The failure of the IMF to respond to the Covid-19 crisis highlights the need for urgent international financial architecture reform. Eurodad's debt team analyse the data in this infograph.
Today’s governance of sovereign debt has contributed to wave after wave of debt distress, undermining countries’ ability to fulfill their human rights obligations, pursue development and climate goals, and combat inequalities.
Lenders dominate in setting the rules and definitions surrounding debt issues, resulting in a system that drives many impoverished countries into long-term indebtedness, and which is ill-equipped to tackle debt crises in a timely, just and durable manner. As the nature of developing country debt becomes more complex, and traditional creditors are joined by new, and increasingly commercial lenders, risks to debt sustainability are growing. Market-based approaches to development further exacerbate these risks.
Eurodad’s work on debt justice seeks to promote fundamental reforms to how debt crises are prevented and resolved, challenge irresponsible financing and the legitimacy of debts, and put the needs and rights of people ahead of debt service. We work closely with civil society partners in the global north and the global south to build a more powerful global debt movement to push forward this transformative agenda.

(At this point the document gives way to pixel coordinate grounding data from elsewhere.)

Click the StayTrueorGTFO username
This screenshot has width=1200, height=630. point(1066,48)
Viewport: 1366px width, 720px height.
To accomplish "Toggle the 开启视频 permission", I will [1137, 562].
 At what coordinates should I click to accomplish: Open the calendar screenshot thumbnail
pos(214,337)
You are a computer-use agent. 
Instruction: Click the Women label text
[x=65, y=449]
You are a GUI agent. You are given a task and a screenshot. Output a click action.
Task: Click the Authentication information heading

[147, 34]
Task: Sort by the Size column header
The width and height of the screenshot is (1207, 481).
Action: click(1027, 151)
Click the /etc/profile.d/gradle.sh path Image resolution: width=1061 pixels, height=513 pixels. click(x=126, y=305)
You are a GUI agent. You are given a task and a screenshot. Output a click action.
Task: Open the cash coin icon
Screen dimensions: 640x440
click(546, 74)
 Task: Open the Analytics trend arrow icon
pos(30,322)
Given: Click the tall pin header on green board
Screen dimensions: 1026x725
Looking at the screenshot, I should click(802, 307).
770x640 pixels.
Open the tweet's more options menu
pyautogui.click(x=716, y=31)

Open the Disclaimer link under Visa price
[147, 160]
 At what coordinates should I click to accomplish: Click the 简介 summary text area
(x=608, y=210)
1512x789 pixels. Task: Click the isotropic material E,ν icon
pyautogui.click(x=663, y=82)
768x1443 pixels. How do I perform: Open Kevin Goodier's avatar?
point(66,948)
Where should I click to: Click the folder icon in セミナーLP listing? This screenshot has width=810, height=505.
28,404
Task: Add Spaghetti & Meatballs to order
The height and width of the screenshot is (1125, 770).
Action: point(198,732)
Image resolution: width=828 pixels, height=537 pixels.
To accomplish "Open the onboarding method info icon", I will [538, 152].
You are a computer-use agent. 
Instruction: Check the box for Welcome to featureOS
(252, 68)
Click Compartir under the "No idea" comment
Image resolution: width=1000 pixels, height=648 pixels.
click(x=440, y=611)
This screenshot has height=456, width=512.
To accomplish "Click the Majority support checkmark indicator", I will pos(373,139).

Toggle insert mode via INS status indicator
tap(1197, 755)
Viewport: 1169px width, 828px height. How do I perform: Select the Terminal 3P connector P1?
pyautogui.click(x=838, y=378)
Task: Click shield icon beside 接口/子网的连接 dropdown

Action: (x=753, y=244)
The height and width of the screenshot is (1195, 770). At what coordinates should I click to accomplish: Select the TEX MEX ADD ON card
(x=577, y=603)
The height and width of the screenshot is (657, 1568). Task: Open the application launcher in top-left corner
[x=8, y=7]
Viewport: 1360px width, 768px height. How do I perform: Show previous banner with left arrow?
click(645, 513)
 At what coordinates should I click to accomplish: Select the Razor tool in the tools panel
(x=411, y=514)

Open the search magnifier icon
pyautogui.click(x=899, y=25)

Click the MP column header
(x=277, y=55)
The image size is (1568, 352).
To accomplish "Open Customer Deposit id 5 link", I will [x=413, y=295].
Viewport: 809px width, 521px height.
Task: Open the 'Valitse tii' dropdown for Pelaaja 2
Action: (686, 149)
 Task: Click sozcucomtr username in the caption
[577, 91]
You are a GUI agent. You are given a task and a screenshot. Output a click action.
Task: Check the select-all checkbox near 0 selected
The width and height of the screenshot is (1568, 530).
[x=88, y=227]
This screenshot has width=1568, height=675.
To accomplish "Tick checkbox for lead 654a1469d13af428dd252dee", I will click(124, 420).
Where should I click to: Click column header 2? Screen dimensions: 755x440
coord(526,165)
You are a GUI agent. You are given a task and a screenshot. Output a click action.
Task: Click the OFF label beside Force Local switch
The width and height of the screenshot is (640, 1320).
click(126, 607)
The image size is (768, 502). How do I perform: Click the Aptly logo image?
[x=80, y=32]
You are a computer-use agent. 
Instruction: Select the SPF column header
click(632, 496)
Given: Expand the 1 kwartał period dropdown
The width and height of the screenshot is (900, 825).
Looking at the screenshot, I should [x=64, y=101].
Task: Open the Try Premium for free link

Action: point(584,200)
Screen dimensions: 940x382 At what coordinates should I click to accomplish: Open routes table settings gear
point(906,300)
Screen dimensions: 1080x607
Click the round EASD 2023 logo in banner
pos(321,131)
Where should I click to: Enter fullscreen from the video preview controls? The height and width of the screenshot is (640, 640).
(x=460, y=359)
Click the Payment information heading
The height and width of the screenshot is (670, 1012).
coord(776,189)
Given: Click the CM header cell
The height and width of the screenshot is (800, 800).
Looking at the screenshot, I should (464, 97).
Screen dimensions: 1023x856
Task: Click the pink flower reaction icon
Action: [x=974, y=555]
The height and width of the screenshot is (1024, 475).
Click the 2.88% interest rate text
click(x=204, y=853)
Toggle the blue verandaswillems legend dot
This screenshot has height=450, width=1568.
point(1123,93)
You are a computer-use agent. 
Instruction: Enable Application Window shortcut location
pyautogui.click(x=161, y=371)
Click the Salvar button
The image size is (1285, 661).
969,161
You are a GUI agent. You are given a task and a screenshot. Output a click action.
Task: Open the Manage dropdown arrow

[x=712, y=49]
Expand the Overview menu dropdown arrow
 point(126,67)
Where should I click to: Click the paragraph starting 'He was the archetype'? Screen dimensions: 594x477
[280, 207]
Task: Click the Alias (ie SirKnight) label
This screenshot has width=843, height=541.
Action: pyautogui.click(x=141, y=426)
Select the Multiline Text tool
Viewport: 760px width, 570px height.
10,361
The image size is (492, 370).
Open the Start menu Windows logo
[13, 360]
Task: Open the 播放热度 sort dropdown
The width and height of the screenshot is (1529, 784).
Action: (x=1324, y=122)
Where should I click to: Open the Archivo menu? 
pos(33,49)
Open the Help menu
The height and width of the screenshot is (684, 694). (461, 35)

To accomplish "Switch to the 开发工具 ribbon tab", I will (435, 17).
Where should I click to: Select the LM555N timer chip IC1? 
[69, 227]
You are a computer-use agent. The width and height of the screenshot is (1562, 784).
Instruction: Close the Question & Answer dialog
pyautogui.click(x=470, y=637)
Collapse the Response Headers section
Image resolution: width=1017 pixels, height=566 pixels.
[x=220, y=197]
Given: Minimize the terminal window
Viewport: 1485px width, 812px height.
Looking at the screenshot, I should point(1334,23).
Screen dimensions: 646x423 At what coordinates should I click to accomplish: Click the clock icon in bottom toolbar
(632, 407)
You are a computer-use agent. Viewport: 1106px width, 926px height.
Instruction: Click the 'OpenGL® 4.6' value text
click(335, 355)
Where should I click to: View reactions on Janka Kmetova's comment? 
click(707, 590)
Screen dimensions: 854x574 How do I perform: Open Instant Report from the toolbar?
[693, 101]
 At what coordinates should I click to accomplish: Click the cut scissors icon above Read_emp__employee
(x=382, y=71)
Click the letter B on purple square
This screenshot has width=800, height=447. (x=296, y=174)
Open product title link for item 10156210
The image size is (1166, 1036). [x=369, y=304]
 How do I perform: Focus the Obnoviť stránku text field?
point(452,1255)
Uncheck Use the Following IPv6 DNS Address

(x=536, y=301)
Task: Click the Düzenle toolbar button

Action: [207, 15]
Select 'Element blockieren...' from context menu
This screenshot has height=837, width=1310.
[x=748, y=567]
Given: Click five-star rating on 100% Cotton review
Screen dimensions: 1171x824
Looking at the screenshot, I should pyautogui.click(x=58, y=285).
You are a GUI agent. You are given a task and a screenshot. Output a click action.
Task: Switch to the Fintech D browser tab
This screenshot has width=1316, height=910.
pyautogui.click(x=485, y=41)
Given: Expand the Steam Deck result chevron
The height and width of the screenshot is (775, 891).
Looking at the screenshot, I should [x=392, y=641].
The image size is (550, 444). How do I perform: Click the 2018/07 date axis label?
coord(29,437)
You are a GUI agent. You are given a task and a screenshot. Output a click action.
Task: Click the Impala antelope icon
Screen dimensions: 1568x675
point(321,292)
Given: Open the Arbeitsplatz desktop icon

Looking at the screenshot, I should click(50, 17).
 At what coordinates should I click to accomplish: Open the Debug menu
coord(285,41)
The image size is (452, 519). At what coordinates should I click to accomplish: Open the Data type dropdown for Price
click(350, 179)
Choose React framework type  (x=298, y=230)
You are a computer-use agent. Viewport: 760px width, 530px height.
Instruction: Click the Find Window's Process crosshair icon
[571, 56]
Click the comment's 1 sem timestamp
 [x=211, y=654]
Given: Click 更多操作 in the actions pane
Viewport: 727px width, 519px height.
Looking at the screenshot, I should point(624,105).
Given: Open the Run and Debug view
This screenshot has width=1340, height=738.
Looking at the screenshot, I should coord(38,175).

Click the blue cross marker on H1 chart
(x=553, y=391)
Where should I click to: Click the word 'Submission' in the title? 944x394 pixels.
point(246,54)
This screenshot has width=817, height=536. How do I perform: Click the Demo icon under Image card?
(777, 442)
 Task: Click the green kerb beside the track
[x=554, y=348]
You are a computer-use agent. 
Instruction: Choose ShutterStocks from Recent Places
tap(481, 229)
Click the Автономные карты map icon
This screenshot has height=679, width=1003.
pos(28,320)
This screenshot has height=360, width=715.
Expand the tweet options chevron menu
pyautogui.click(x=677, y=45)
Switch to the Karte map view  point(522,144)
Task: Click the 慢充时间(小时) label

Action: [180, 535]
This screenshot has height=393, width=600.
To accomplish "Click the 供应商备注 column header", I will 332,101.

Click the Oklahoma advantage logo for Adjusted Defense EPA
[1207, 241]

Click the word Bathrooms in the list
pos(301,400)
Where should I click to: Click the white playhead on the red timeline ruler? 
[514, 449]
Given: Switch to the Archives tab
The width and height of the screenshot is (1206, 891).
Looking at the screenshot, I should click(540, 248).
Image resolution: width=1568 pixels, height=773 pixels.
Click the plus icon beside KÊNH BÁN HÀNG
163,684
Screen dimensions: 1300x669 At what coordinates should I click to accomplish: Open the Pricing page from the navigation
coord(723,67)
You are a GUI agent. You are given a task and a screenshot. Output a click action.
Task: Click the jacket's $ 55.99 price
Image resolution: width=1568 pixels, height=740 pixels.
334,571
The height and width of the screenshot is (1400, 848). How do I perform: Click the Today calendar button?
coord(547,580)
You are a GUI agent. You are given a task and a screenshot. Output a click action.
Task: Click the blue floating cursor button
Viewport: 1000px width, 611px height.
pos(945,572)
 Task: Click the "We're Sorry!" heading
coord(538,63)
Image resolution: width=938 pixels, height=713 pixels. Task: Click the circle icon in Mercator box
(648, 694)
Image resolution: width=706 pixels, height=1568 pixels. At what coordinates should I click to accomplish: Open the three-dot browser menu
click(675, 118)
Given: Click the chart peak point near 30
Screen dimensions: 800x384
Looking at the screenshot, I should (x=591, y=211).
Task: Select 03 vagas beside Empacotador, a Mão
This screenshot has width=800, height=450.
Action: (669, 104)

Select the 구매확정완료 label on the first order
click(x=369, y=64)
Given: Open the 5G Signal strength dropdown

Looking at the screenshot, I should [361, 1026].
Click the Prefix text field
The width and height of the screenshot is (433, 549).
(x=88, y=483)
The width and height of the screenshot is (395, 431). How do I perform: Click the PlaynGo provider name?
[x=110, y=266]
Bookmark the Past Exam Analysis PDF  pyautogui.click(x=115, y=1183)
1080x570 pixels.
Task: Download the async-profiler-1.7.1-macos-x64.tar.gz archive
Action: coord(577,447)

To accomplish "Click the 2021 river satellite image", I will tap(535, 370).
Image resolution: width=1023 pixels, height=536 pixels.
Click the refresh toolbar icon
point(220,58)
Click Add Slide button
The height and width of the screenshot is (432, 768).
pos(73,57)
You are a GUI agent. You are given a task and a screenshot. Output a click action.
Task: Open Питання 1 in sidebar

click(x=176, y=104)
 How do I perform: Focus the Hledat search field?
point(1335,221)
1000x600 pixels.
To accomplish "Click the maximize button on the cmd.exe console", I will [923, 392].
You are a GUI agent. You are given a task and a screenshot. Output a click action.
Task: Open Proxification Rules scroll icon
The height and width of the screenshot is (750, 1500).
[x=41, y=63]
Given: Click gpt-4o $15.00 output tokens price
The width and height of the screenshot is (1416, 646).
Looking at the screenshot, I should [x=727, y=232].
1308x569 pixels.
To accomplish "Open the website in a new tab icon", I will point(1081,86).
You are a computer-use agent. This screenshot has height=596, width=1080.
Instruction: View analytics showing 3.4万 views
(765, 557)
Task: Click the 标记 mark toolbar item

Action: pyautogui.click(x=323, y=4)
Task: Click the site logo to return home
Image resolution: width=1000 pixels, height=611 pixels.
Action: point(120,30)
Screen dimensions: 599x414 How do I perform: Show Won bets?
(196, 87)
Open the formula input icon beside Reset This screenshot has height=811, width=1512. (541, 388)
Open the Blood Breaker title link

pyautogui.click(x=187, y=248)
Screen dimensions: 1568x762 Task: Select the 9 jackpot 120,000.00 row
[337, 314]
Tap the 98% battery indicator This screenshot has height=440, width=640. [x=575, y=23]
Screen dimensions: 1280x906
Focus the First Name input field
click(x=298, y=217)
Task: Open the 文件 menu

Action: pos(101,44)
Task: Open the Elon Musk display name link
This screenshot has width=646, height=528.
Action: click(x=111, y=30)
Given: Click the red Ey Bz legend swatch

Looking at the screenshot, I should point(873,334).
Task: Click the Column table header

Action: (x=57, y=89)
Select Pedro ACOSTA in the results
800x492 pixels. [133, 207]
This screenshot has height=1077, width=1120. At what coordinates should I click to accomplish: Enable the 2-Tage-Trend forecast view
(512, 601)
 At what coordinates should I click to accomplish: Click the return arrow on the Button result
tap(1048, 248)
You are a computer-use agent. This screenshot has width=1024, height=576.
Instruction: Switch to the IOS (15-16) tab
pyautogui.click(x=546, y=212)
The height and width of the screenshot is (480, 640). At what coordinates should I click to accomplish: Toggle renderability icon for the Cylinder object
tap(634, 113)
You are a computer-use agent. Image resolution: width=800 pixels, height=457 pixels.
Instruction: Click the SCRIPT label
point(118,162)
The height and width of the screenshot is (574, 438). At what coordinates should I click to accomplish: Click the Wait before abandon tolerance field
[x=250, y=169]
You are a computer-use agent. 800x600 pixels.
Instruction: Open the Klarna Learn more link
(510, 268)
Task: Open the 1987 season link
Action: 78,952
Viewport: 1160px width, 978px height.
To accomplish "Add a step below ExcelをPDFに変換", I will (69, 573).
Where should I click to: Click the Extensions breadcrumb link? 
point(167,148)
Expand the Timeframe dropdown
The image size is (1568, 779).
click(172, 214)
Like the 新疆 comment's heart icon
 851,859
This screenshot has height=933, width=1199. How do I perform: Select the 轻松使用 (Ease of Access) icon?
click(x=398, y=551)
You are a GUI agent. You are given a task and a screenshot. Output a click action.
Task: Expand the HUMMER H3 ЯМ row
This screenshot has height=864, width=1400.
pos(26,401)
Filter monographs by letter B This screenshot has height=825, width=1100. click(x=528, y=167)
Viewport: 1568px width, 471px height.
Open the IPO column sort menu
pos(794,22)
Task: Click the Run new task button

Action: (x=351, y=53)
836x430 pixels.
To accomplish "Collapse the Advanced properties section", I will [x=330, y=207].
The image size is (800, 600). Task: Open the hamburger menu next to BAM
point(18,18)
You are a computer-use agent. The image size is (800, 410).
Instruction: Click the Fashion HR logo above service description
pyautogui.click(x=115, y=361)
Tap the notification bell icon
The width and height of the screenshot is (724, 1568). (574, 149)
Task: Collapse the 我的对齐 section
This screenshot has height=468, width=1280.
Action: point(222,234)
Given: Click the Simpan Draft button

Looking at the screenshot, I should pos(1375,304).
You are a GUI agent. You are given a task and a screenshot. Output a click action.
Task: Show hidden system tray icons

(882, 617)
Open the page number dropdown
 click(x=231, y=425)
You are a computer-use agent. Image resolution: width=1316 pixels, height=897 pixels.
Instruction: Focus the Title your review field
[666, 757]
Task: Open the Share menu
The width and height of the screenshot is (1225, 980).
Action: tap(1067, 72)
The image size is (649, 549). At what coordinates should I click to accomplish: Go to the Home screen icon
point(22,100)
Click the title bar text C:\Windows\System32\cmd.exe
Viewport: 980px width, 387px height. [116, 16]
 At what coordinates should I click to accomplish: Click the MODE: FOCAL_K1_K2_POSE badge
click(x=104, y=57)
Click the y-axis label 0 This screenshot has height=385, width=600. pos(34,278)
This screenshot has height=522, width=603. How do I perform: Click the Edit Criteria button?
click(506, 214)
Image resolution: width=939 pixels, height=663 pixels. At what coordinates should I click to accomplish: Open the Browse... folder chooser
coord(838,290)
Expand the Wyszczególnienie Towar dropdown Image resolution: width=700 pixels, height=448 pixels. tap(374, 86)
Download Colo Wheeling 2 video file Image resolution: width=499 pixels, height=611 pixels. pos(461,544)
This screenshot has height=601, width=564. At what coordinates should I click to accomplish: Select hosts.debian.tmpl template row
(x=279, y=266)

Eurodad's expertise and the quality of their policy analysis on debt issues has been invaluable in supporting PSI's efforts to educate and engage workers on sovereign debt issues. As Covid-19 worsens an already precarious debt situation, especially in the global south, this work is essential if we are to avoid another round of crippling austerity, attacks on workers, privatisation, deregulation and cuts to public services. PSI values the partnership we have with Eurodad on debt and the bridge it brings to the global debt justice movement.
Rosa Pavanelli, General Secretary, Public Services International (PSI)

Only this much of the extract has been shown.